The new Prime Minister, Clement Richard Attlee 1st Earl Attlee, appointed Aneurin Bevan as Minister of Health, with a remit that also covered Housing. Thus, the responsibility for instituting a new and comprehensive National Health Service, as well as tackling the country’s severe post-war housing shortage, fell to the youngest member of Clement Richard Attlee 1st Earl Attlee’s Cabinet in his first ministerial position.

The free health service was paid for directly through government income, with no fees paid at the point of delivery. Government income was increased for the Welfare state expenditure by a severe increase in marginal tax rates for the wealthy business owner in particular, as part of what the Labour government largly saw as the redistribution of the wealth created by the working class from the owners of large-scale industry to the workers.
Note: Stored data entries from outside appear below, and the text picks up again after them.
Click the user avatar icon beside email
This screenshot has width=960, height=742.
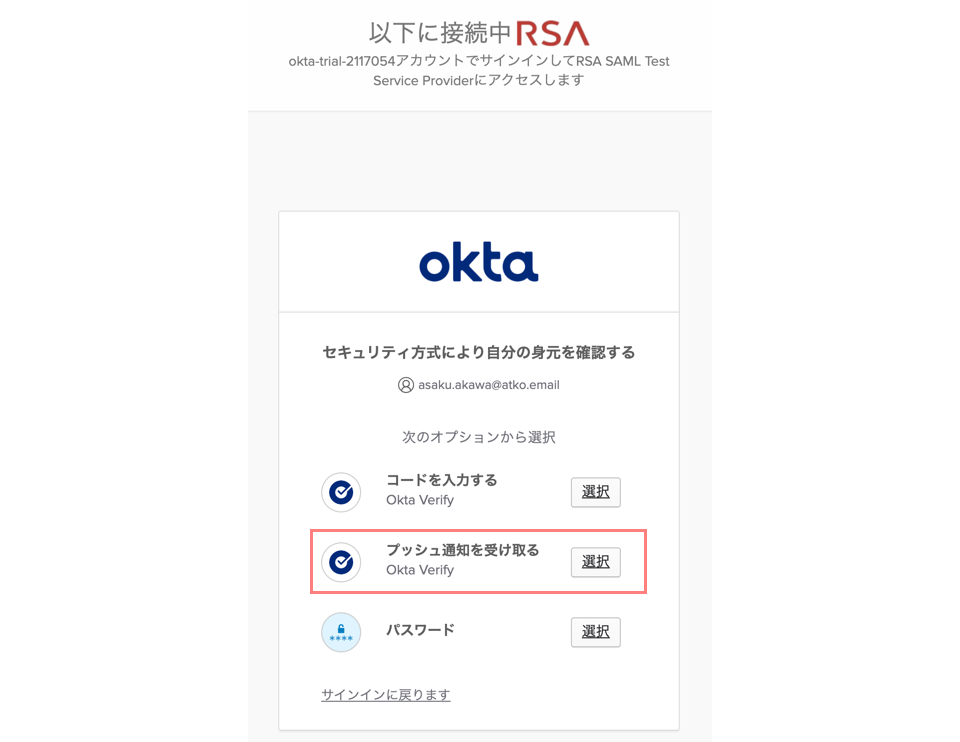click(405, 385)
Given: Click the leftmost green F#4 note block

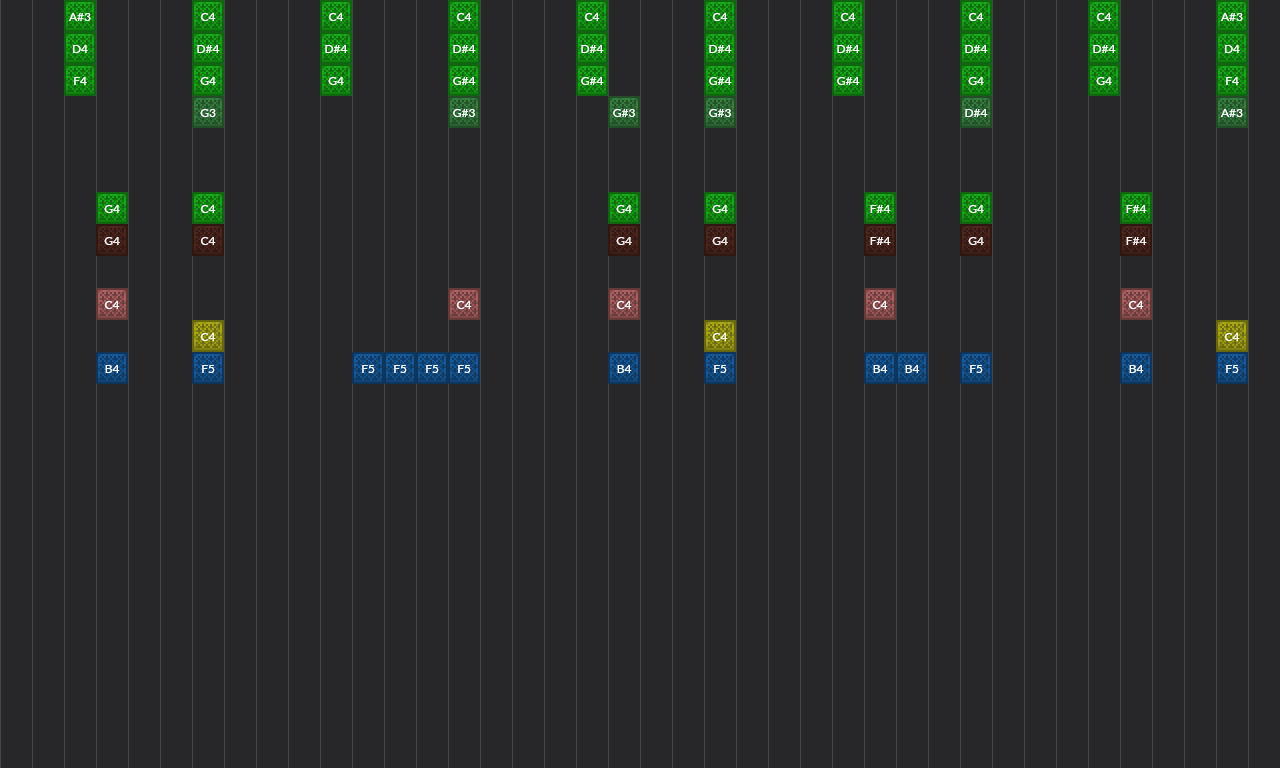Looking at the screenshot, I should (x=880, y=209).
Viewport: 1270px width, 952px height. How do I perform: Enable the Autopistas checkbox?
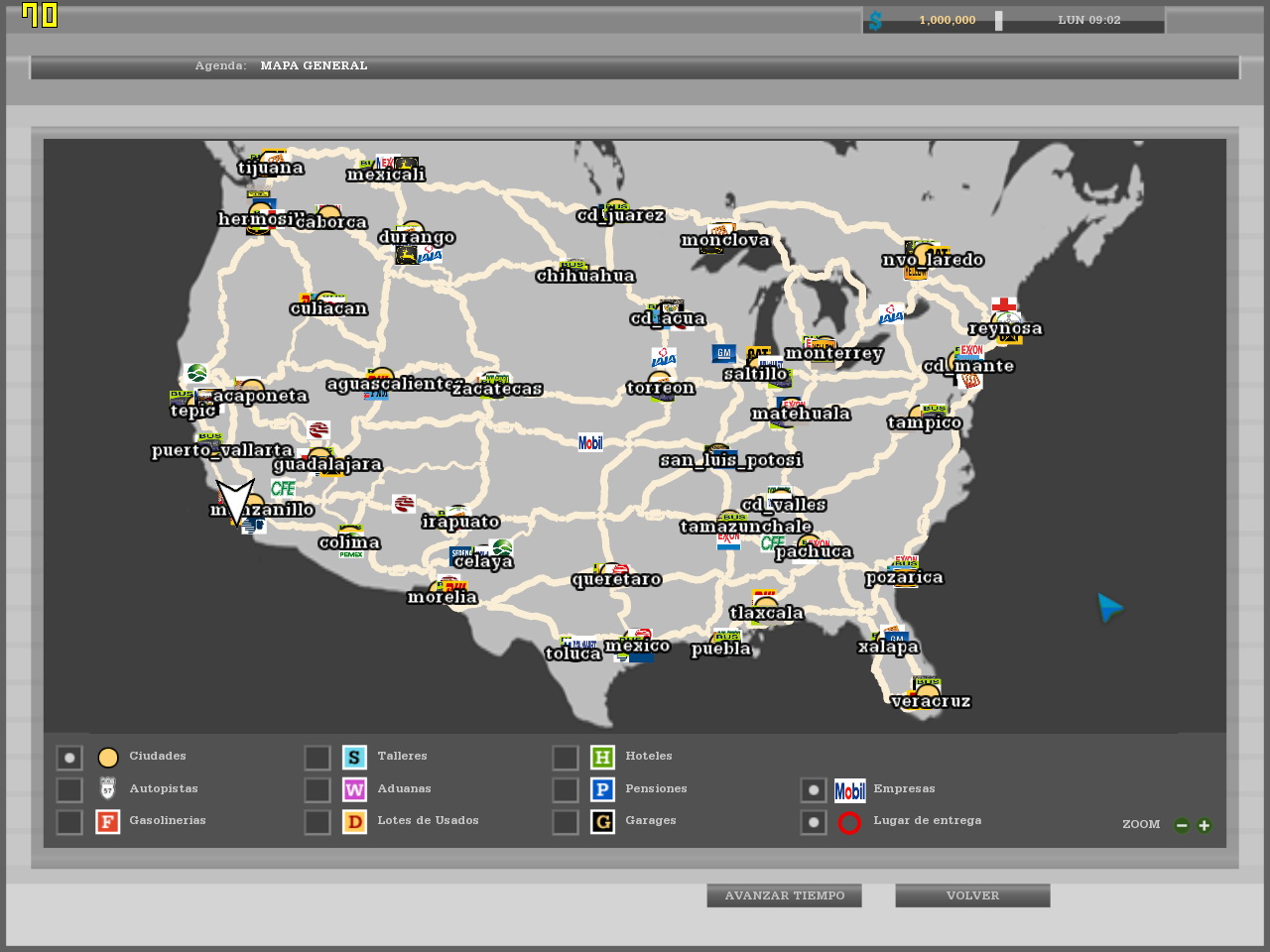(x=69, y=790)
The collective principle asserts that… no society can legitimately call itself civilized if a sick person is denied medical aid because of lack of means. Aneurin Bevan, In Place of Fear, p100 

On the “appointed day”, July 5, 1948, having overcome political opposition from both the Conservative Party and from within his own party, and after a dramatic show down with the British Medical Association, which had threatened to derail the National Health Service scheme before it had even begun, as medical practitioners continued to withhold their support just months before the launch of the service, Bevan’s National Health Service Act of 1946 came into force.

After eighteen months of ongoing dispute between the Ministry of Health and the BMA, Bevan finally managed to win over the support of the vast majority of the medical profession by offering a couple of minor concessions, but without compromising on the fundamental principles of his NHS proposals.

Bevan later gave the famous quote that, in order to broker the deal, he had “stuffed their mouths with gold”. Some 2,688 voluntary and municipal hospitals in England and Wales were nationalised and came under Bevan’s supervisory control as Health Minister.